* EXERCISE TASK
Reproduce each of the following records verbatim, keeping every line and its order unchanged.

* MATERIAL SUPPLIED
+---+

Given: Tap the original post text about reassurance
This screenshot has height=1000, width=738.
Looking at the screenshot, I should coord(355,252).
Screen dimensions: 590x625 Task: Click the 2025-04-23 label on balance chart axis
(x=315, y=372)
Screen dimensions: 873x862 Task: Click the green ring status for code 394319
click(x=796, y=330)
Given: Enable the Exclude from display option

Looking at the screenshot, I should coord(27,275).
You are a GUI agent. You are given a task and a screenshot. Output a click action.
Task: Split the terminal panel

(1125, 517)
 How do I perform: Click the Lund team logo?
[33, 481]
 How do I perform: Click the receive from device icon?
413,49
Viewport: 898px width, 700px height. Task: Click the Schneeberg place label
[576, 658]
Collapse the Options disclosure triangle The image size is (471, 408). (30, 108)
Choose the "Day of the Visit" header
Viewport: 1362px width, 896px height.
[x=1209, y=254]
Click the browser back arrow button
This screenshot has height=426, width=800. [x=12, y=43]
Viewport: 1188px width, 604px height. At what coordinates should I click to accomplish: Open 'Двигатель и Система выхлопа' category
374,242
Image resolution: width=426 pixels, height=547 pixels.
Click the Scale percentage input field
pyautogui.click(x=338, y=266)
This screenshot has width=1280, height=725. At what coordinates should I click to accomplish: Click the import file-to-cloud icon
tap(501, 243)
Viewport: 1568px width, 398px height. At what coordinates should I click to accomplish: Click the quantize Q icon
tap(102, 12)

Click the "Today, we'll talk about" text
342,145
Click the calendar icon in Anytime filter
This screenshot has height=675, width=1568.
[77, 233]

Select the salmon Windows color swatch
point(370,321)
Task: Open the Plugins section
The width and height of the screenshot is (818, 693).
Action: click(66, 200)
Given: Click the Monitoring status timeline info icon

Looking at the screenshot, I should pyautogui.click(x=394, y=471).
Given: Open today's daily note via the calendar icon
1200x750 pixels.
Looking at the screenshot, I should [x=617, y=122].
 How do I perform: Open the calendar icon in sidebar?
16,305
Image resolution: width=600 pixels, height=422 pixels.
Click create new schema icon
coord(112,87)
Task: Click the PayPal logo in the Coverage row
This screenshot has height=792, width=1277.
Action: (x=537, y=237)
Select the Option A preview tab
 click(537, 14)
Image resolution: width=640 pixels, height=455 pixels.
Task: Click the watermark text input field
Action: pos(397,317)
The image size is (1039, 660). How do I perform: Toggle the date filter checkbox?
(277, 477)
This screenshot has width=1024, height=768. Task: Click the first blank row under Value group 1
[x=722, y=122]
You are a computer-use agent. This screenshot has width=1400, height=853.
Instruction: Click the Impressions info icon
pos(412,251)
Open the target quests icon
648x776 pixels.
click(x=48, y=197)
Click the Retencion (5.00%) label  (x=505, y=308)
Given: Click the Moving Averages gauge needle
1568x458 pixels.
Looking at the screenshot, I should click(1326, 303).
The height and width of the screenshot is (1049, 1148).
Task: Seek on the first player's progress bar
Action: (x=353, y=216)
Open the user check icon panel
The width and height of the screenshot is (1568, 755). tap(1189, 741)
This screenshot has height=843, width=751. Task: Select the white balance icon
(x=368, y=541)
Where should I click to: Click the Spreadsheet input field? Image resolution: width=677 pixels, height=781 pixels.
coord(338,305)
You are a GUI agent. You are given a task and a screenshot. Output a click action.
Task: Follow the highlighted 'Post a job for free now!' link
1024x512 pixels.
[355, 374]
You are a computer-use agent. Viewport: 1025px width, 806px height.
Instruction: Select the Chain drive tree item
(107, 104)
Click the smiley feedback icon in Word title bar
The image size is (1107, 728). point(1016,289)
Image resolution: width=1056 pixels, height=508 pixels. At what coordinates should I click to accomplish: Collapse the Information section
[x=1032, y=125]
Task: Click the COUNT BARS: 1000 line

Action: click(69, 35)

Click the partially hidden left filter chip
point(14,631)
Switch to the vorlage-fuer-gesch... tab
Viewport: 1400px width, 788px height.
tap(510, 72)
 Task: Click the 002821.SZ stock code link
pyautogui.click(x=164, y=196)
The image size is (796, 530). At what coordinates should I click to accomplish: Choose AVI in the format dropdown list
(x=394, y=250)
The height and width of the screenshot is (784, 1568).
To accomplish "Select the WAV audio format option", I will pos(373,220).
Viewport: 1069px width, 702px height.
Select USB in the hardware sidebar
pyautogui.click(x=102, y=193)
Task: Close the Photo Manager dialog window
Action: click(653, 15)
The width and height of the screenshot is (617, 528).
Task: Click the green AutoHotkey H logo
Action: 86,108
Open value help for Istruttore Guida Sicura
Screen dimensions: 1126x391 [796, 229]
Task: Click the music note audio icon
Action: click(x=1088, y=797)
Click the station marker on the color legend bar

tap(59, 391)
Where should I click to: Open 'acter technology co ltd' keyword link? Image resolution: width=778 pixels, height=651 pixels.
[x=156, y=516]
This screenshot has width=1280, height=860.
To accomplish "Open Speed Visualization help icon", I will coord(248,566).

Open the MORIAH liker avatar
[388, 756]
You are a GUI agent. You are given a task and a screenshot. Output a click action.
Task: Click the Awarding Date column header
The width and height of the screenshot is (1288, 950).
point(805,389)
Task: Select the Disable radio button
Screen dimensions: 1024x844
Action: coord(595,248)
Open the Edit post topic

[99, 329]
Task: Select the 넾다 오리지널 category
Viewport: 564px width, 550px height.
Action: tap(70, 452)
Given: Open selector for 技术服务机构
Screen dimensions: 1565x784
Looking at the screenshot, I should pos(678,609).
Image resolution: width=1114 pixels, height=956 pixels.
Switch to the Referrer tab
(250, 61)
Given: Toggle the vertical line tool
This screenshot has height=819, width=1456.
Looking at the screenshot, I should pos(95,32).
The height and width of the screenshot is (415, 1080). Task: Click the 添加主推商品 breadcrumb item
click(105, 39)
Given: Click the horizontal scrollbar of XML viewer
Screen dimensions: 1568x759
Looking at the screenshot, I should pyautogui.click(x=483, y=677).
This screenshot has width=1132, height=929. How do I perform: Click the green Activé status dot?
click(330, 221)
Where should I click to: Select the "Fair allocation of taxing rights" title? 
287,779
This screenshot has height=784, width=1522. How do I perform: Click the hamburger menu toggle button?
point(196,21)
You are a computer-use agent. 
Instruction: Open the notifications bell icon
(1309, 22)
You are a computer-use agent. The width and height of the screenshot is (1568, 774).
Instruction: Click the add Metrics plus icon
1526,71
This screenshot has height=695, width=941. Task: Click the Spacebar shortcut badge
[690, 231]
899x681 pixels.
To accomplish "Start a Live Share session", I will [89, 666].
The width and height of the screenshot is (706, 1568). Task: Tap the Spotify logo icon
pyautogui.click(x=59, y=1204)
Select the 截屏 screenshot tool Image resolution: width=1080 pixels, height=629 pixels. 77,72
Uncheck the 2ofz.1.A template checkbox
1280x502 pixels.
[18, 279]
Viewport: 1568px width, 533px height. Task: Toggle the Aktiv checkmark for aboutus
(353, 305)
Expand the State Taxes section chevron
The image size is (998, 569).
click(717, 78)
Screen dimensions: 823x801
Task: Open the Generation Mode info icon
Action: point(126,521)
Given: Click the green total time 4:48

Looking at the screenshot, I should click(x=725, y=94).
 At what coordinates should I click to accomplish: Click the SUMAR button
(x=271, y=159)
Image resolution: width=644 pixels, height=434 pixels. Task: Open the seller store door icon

+---+

* RESPONSE TO THE EXERCISE
Given: Tap the original post text about reassurance
This screenshot has height=1000, width=738.
Looking at the screenshot, I should coord(355,252).
Screen dimensions: 590x625 Task: Click the 2025-04-23 label on balance chart axis
(x=315, y=372)
Screen dimensions: 873x862 Task: Click the green ring status for code 394319
click(x=796, y=330)
Given: Enable the Exclude from display option

Looking at the screenshot, I should coord(27,275).
You are a GUI agent. You are given a task and a screenshot. Output a click action.
Task: Split the terminal panel

(1125, 517)
 How do I perform: Click the Lund team logo?
[33, 481]
 How do I perform: Click the receive from device icon?
413,49
Viewport: 898px width, 700px height. Task: Click the Schneeberg place label
[576, 658]
Collapse the Options disclosure triangle The image size is (471, 408). (30, 108)
Choose the "Day of the Visit" header
Viewport: 1362px width, 896px height.
[x=1209, y=254]
Click the browser back arrow button
This screenshot has height=426, width=800. [x=12, y=43]
Viewport: 1188px width, 604px height. At what coordinates should I click to accomplish: Open 'Двигатель и Система выхлопа' category
374,242
Image resolution: width=426 pixels, height=547 pixels.
Click the Scale percentage input field
pyautogui.click(x=338, y=266)
This screenshot has width=1280, height=725. At what coordinates should I click to accomplish: Click the import file-to-cloud icon
tap(501, 243)
Viewport: 1568px width, 398px height. At what coordinates should I click to accomplish: Click the quantize Q icon
tap(102, 12)

Click the "Today, we'll talk about" text
342,145
Click the calendar icon in Anytime filter
This screenshot has height=675, width=1568.
[77, 233]

Select the salmon Windows color swatch
point(370,321)
Task: Open the Plugins section
The width and height of the screenshot is (818, 693).
Action: click(66, 200)
Given: Click the Monitoring status timeline info icon

Looking at the screenshot, I should pyautogui.click(x=394, y=471).
Given: Open today's daily note via the calendar icon
1200x750 pixels.
Looking at the screenshot, I should [x=617, y=122].
 How do I perform: Open the calendar icon in sidebar?
16,305
Image resolution: width=600 pixels, height=422 pixels.
Click create new schema icon
coord(112,87)
Task: Click the PayPal logo in the Coverage row
This screenshot has height=792, width=1277.
Action: (x=537, y=237)
Select the Option A preview tab
 click(537, 14)
Image resolution: width=640 pixels, height=455 pixels.
Task: Click the watermark text input field
Action: pos(397,317)
The image size is (1039, 660). How do I perform: Toggle the date filter checkbox?
(277, 477)
This screenshot has width=1024, height=768. Task: Click the first blank row under Value group 1
[x=722, y=122]
You are a computer-use agent. This screenshot has width=1400, height=853.
Instruction: Click the Impressions info icon
pos(412,251)
Open the target quests icon
648x776 pixels.
click(x=48, y=197)
Click the Retencion (5.00%) label  (x=505, y=308)
Given: Click the Moving Averages gauge needle
1568x458 pixels.
Looking at the screenshot, I should click(1326, 303).
The height and width of the screenshot is (1049, 1148).
Task: Seek on the first player's progress bar
Action: (x=353, y=216)
Open the user check icon panel
The width and height of the screenshot is (1568, 755). tap(1189, 741)
This screenshot has height=843, width=751. Task: Select the white balance icon
(x=368, y=541)
Where should I click to: Click the Spreadsheet input field? Image resolution: width=677 pixels, height=781 pixels.
coord(338,305)
You are a GUI agent. You are given a task and a screenshot. Output a click action.
Task: Follow the highlighted 'Post a job for free now!' link
1024x512 pixels.
[355, 374]
You are a computer-use agent. Viewport: 1025px width, 806px height.
Instruction: Select the Chain drive tree item
(107, 104)
Click the smiley feedback icon in Word title bar
The image size is (1107, 728). point(1016,289)
Image resolution: width=1056 pixels, height=508 pixels. At what coordinates should I click to accomplish: Collapse the Information section
[x=1032, y=125]
Task: Click the COUNT BARS: 1000 line

Action: click(69, 35)

Click the partially hidden left filter chip
point(14,631)
Switch to the vorlage-fuer-gesch... tab
Viewport: 1400px width, 788px height.
tap(510, 72)
 Task: Click the 002821.SZ stock code link
pyautogui.click(x=164, y=196)
The image size is (796, 530). At what coordinates should I click to accomplish: Choose AVI in the format dropdown list
(x=394, y=250)
The height and width of the screenshot is (784, 1568).
To accomplish "Select the WAV audio format option", I will pos(373,220).
Viewport: 1069px width, 702px height.
Select USB in the hardware sidebar
pyautogui.click(x=102, y=193)
Task: Close the Photo Manager dialog window
Action: click(653, 15)
The width and height of the screenshot is (617, 528).
Task: Click the green AutoHotkey H logo
Action: 86,108
Open value help for Istruttore Guida Sicura
Screen dimensions: 1126x391 [796, 229]
Task: Click the music note audio icon
Action: click(x=1088, y=797)
Click the station marker on the color legend bar

tap(59, 391)
Where should I click to: Open 'acter technology co ltd' keyword link? Image resolution: width=778 pixels, height=651 pixels.
[x=156, y=516]
This screenshot has width=1280, height=860.
To accomplish "Open Speed Visualization help icon", I will coord(248,566).

Open the MORIAH liker avatar
[388, 756]
You are a GUI agent. You are given a task and a screenshot. Output a click action.
Task: Click the Awarding Date column header
The width and height of the screenshot is (1288, 950).
point(805,389)
Task: Select the Disable radio button
Screen dimensions: 1024x844
Action: coord(595,248)
Open the Edit post topic

[99, 329]
Task: Select the 넾다 오리지널 category
Viewport: 564px width, 550px height.
Action: tap(70, 452)
Given: Open selector for 技术服务机构
Screen dimensions: 1565x784
Looking at the screenshot, I should pos(678,609).
Image resolution: width=1114 pixels, height=956 pixels.
Switch to the Referrer tab
(250, 61)
Given: Toggle the vertical line tool
This screenshot has height=819, width=1456.
Looking at the screenshot, I should pos(95,32).
The height and width of the screenshot is (415, 1080). Task: Click the 添加主推商品 breadcrumb item
click(105, 39)
Given: Click the horizontal scrollbar of XML viewer
Screen dimensions: 1568x759
Looking at the screenshot, I should pyautogui.click(x=483, y=677).
This screenshot has width=1132, height=929. How do I perform: Click the green Activé status dot?
click(330, 221)
Where should I click to: Select the "Fair allocation of taxing rights" title? 
287,779
This screenshot has height=784, width=1522. How do I perform: Click the hamburger menu toggle button?
point(196,21)
You are a computer-use agent. 
Instruction: Open the notifications bell icon
(1309, 22)
You are a computer-use agent. The width and height of the screenshot is (1568, 774).
Instruction: Click the add Metrics plus icon
1526,71
This screenshot has height=695, width=941. Task: Click the Spacebar shortcut badge
[690, 231]
899x681 pixels.
To accomplish "Start a Live Share session", I will [89, 666].
The width and height of the screenshot is (706, 1568). Task: Tap the Spotify logo icon
pyautogui.click(x=59, y=1204)
Select the 截屏 screenshot tool Image resolution: width=1080 pixels, height=629 pixels. 77,72
Uncheck the 2ofz.1.A template checkbox
1280x502 pixels.
[18, 279]
Viewport: 1568px width, 533px height. Task: Toggle the Aktiv checkmark for aboutus
(353, 305)
Expand the State Taxes section chevron
The image size is (998, 569).
click(717, 78)
Screen dimensions: 823x801
Task: Open the Generation Mode info icon
Action: point(126,521)
Given: Click the green total time 4:48

Looking at the screenshot, I should click(x=725, y=94).
 At what coordinates should I click to accomplish: Click the SUMAR button
(x=271, y=159)
Image resolution: width=644 pixels, height=434 pixels. Task: Open the seller store door icon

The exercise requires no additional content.